Stumbling and Mumbling

Who cares what rioters say?

chris dillow
Publish date: Mon, 05 Dec 2011, 03:13 PM
chris dillow
0 2,776
An extremist, not a fanatic

The Guardian's 'reading the riots' project raises a general question in the social sciences: to what extent can individuals' coherently explain their own actions?

The Guardian says:

Widespread anger and frustration at the way police engage with communities was a significant cause of the summer riots'The project collected more than 1.3m words of first-person accounts from rioters, giving an unprecedented insight into what drove people to participate in England's most serious bout of civil unrest in a generation. (Emphasis added)

But why should we believe rioters' own accounts of their actions?

One reason to think not is that people are so keen to maintain a positive self-image of themselves that they engage in self-serving biases, as Carol Tavris and Elliot Aronson showed in their book, Mistakes Were Made. Three aspects of this are:

1. People paint themselves as victims. Tavris and Aronson say:

Self-justification works to minimize any bad feelings we might have as doers of harm, and to maximize any righteous feelings we might have as victims.
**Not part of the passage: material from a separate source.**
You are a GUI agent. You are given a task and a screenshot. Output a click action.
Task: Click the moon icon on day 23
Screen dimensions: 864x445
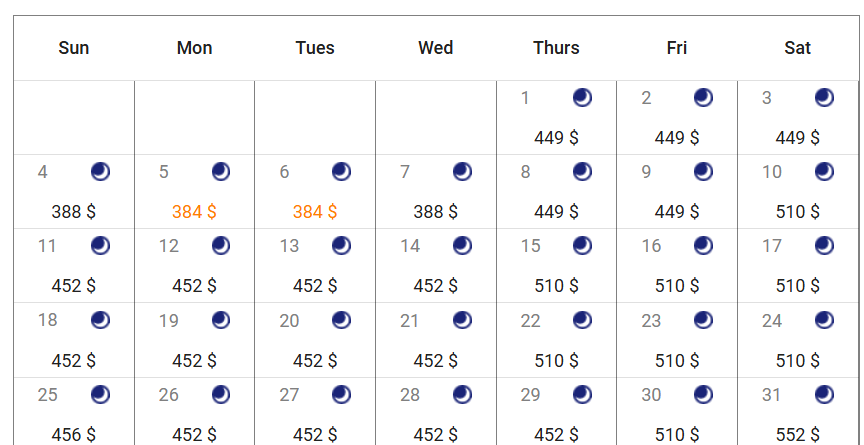pos(703,320)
Which poses the question: are rioters' complaints about police harassment a genuine cause of the riots, or are they simply part of this self-justification?

Note that this point is not merely about rioters. Dick Fuld tried to downplay his role in the collapse of Lehmans by claiming to be the victim of market forces and Fed meanness. The victim narrative is a standard part of self-justification.

2. People don't accept personal responsibility, and distance themselves from their actions. Rather than say 'I was wrong' they say 'mistakes were made' - hence Tavris and Aronson's title; Liam Fox recently used just these words. This bias means that self-explanations of the riots will naturally under-rate the importance of simple criminal impluses.

3. People don't accept often accounts which tell them they are weak. This means that peer pressure - 'I did it because others did' - will be under-emphasized by self-serving accounts. And yet peer effects must be part of the explanation for the riots.

Now, you might think that, in saying this, I'm siding with those rightists who have criticized the report.

Maybe not. There is, of course, one figure above all others who warned us not to take individuals' conscious explanations of their behaviour at face value - Marx:

It is not the consciousness of men that determines their existence, but their social existence that determines their consciousness.

And, he added, the fact that we are systematically unaware of this generates ideology and false consciousness. But this in turn means that individual's subjectivity is constructed by forces they don't understand. Subjective accounts of one's behaviour will, then, be partial and misleading.

I say all this not to dismiss the Guardian's work out of hand, but rather merely to pose a question about the nature of explanation. That said, two thoughts arise. One is: could it be that what we are seeing here is a form of journalistic ideology? Journalists naturally think that you can find the 'truth' if you ask enough people. But this isn't self-evidently the case.

More unpleasantly, could it be that the belief that talking to rioters can explain the riots reflects a form of middle-class self-hatred - that the truth is to be found on the 'street'?